Texto de referencia
════════════════

El sexo es una de nuestras grandes preguntas vitales, un problema que, dada su magnitud, tiende a desbordarnos y la inmensa mayoría de las veces se ha intentado acallar, calmar o responder con tópicos y banalidades.

No existe ni ha existido nunca un solo ser humano que no haya intentado comprender. En cuanto un fenómeno se nos pone por delante –desde una piedra a un amanecer, desde un sufrimiento a un dilema o una alegría–, siempre intentamos darle sentido, esto es, comprenderlo. No podemos ni debemos evitarlo, pues esa es quizá la condición más radical que nos caracteriza. Esto implica que somos seres problematizantes,lo cual no significa que nos volvamos unos pelmazos dando la tabarra frente a cada cuestión que se presenta en nuestra existencia, sino que nos domina el asombro, la fascinación. Para nosotros, en todas partes puede haber un problema, es decir, siguiendo la etimología griega del término problema, algo que arrojar – ballein– delante de nosotros – pro– y con cuya acción – ma– tenemos que focalizar la vista y el entendimiento porque la presencia de eso arrojado delante nos impide continuar el paso.

Así como cuentan que la pintura nació por el afán de retener la sombra del amado en una pared antes de su partida, se dice que la filosofía se inició con una pregunta: “Tí esti”(“¿Qué es?”). Naturalmente, esta pregunta debió de empezar a machacarnos muchísimo antes de que a Platón le diera por denominar filosofía a la actitud de afrontar la existencia. Por eso, es posible que no todos llevemos a un entrenador de fútbol dentro, pero lo que es indudable es que llevamos a un filósofo, a alguien que se pregunta qué demonios es eso que se me ha puesto delante. Naturalmente, hay personas con mayor y menor implicación a la hora de responder al ¿qué es?, pues la mayoría se conforma con asumir lo que algunos decidieron que era aquello que ahora nos interpela, pero en todos nosotros está, al menos mientras sigamos siendo humanos, el afán de resolver el enigma, el acertijo, el imperecedero ¿qué es?

Eso también es aplicable a nuestra condición sexuada. Pero ¿qué es el sexo? ¿Qué es lo que nos produce emocional y éticamente el hecho de ser sexuados? El sexo es una de nuestras grandes preguntas vitales, un problema que, dada su magnitud, tiende a desbordarnos y la inmensa mayoría de las veces se ha intentado acallar, calmar o responder con tópicos y banalidades elaborados por lo que opina la mayoría. Y esa opinión mayoritaria ha estado enormemente influenciada por aspectos ideológicos y religiosos que han tenido casi siempre un represivo condicionante: el “niño, eso no se toca” –que equivaldría a “niño, eso no hay que comprenderlo”–.

════════════════

Datos
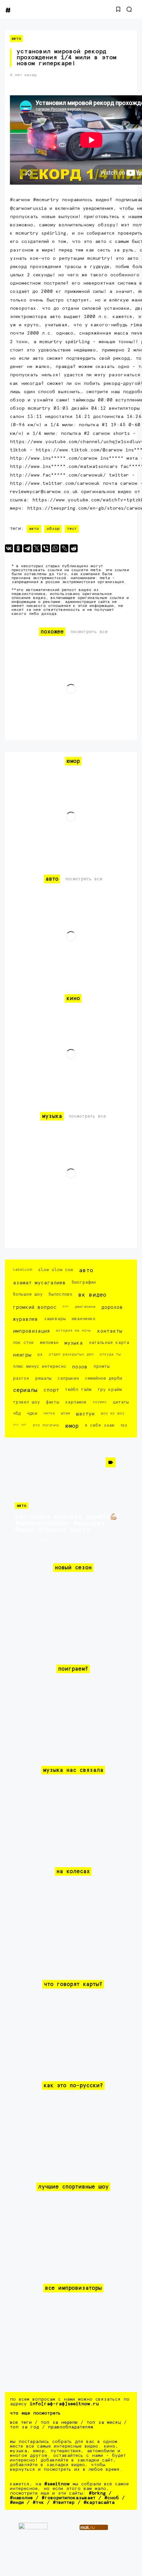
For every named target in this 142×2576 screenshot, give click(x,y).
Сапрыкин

════════════════

Transcribe del texto sobre el sexo como pregunta vital el fragmento que va desde "Así como cuentan" hasta "imperecedero ¿qué es?", ambos incluidos. Básate únicamente en el texto.

Respuesta
Así como cuentan que la pintura nació por el afán de retener la sombra del amado en una pared antes de su partida, se dice que la filosofía se inició con una pregunta: “Tí esti”(“¿Qué es?”). Naturalmente, esta pregunta debió de empezar a machacarnos muchísimo antes de que a Platón le diera por denominar filosofía a la actitud de afrontar la existencia. Por eso, es posible que no todos llevemos a un entrenador de fútbol dentro, pero lo que es indudable es que llevamos a un filósofo, a alguien que se pregunta qué demonios es eso que se me ha puesto delante. Naturalmente, hay personas con mayor y menor implicación a la hora de responder al ¿qué es?, pues la mayoría se conforma con asumir lo que algunos decidieron que era aquello que ahora nos interpela, pero en todos nosotros está, al menos mientras sigamos siendo humanos, el afán de resolver el enigma, el acertijo, el imperecedero ¿qué es?